A cette heure de l’histoire,  c’est encore la petite reine — comme un peu partout en France — qui attire à elle la foule. Les dirigeants de l’USM ne s’y trompent pas, c’est ainsi une grande réunion cycliste derrière motocyclette entre deux coureurs parisiens Simar et Sérès qui clôture la journée du 6 septembre 1908. 4.000 spectateurs assistent à cette première sapiacaine.

Léopold Alibert, directeur sportif de l’équipe cycliste Peugeot, est le représentant du vélodrome dans la capitale. Il s’acharne à faire venir dans le Tarn et Garonne les As de l’époque, notamment la grande vedette noir américaine Major Taylor. A Paris, il vend Sapiac comme « le plus beau et le mieux agencé » des stades de province. En 1909, une dizaine d’épreuves sont courues sur la piste montalbanaise.

Sapiac détruit une première fois…

Le rugby éclipsera pourtant bien vite le vélo. Lorsque l’USM remporte son premier titre en 1909, celui de champion de France de Deuxième Série, ils sont déjà 6 000 à Sapiac à assister à la victoire des locaux sur Toulon (4-0). En 1911, la finale du Championnat des Pyrénées entre Tarbes et le Stade Toulousain y est organisée. 6 à 8 000 spectateurs, dont de très nombreux toulousains, se pressent à Sapiac, qui devient un nom familier du rugby français.
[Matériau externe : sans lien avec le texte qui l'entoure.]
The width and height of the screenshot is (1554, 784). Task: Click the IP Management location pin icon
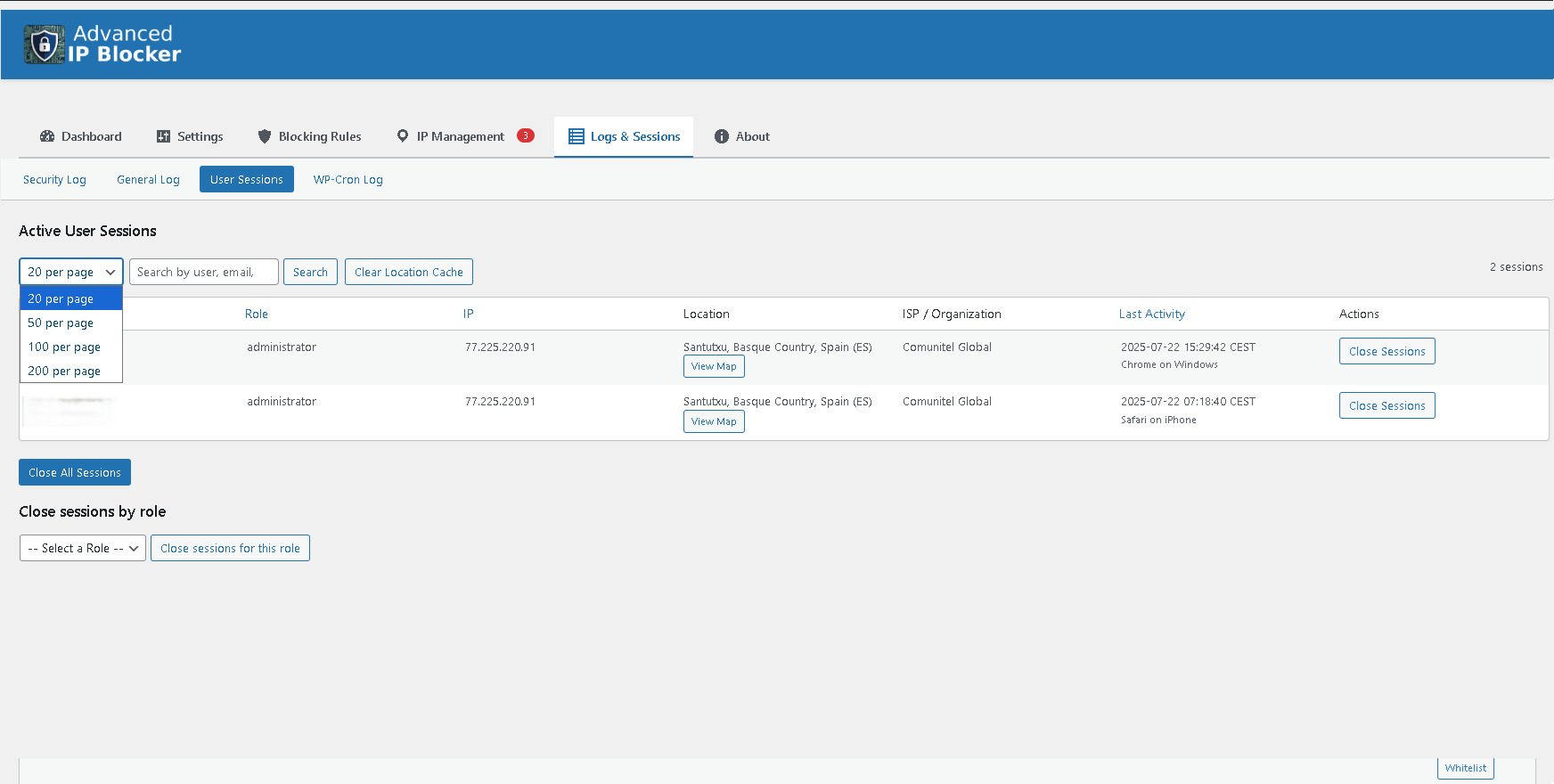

Durant le premier conflit mondial, Sapiac est réquisitionné jusqu’en 1919 par les autorités militaires comme dépôt de troupes. Les dégâts sont considérables. Les tribunes sont pillées et la piste est démolie. Le terrain n’en est plus un et les courts de tennis ont disparus.

Une indemnité de 35 000 francs est promise au club pour financer la reconstruction de son parc des sports. Deux nouvelles tribunes de 50 mètres sont construites.  En octobre 1921, le Monument aux Morts de Sapiac est également inauguré. Le nom de 55 joueurs et dirigeants y est inscrit.

En 1928, quelques amoureux du cyclisme s’engagent pour redonner à Sapiac un anneau de vitesse. Le nouveau vélodrome de 450m est inaugurée le 28 août 1928 devant une « affluence énorme ».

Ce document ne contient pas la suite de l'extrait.